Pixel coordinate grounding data
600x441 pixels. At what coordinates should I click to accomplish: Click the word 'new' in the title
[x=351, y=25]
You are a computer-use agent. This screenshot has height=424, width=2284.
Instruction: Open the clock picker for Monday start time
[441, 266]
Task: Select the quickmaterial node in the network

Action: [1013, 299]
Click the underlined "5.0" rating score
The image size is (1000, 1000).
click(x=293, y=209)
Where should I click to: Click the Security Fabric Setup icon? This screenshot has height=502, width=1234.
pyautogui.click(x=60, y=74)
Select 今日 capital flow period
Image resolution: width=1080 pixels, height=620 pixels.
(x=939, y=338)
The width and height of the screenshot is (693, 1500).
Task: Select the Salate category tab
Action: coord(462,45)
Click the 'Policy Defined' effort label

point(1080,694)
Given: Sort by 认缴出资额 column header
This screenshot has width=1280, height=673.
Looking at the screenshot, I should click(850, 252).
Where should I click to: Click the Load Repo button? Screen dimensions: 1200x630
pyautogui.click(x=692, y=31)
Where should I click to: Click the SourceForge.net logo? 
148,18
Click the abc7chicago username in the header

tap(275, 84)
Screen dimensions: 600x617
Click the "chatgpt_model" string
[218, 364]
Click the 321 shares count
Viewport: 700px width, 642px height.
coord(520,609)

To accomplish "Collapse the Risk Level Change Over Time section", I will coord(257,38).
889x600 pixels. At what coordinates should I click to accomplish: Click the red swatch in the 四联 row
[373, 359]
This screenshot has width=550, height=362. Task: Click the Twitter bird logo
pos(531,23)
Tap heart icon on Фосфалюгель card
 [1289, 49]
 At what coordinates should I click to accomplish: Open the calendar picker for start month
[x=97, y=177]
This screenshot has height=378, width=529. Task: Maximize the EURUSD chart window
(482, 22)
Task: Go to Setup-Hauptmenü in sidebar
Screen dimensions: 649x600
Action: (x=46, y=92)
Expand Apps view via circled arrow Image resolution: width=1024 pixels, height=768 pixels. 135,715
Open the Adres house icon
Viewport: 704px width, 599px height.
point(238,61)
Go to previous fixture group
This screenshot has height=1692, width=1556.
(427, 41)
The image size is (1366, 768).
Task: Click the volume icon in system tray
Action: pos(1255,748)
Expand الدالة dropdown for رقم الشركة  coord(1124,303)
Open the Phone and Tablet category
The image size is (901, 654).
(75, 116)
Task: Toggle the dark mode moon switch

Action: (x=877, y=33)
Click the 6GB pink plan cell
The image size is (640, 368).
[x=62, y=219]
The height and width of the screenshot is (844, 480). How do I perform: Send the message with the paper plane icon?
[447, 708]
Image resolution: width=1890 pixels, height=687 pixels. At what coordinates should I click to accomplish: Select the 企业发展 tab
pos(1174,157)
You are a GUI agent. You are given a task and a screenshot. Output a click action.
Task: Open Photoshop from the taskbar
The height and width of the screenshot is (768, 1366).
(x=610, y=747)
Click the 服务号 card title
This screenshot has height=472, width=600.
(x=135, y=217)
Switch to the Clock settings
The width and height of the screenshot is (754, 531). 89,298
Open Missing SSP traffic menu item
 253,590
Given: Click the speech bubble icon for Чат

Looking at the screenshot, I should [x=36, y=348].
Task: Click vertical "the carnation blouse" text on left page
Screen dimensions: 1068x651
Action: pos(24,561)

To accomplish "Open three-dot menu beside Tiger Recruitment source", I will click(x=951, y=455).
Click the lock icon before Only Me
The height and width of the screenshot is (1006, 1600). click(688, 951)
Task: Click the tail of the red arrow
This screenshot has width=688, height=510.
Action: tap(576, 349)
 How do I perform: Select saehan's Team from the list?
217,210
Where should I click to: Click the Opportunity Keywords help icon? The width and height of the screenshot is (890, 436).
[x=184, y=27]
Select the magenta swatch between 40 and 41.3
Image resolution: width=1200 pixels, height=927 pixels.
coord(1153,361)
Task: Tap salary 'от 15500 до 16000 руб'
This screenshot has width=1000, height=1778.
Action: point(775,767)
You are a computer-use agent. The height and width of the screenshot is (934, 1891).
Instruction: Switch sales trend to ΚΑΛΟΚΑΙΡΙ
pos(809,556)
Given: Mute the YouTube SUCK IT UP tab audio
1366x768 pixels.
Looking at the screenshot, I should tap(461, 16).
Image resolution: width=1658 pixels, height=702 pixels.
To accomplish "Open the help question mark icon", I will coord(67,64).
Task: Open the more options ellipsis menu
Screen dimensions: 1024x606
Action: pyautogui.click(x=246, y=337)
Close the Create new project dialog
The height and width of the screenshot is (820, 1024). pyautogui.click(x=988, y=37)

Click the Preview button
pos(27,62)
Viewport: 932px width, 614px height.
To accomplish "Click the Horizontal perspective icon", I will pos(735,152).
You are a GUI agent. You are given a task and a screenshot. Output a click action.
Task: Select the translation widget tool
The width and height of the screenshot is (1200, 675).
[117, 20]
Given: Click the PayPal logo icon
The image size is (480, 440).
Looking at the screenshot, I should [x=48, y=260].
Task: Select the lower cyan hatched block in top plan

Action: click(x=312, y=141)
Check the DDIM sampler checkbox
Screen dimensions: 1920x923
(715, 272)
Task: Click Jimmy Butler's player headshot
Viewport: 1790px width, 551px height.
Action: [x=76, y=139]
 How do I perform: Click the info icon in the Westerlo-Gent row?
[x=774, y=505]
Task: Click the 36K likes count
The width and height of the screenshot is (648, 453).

Exercise aim
Work out how many lines in the records above contain the word "computer", and give only that number.

Task response
2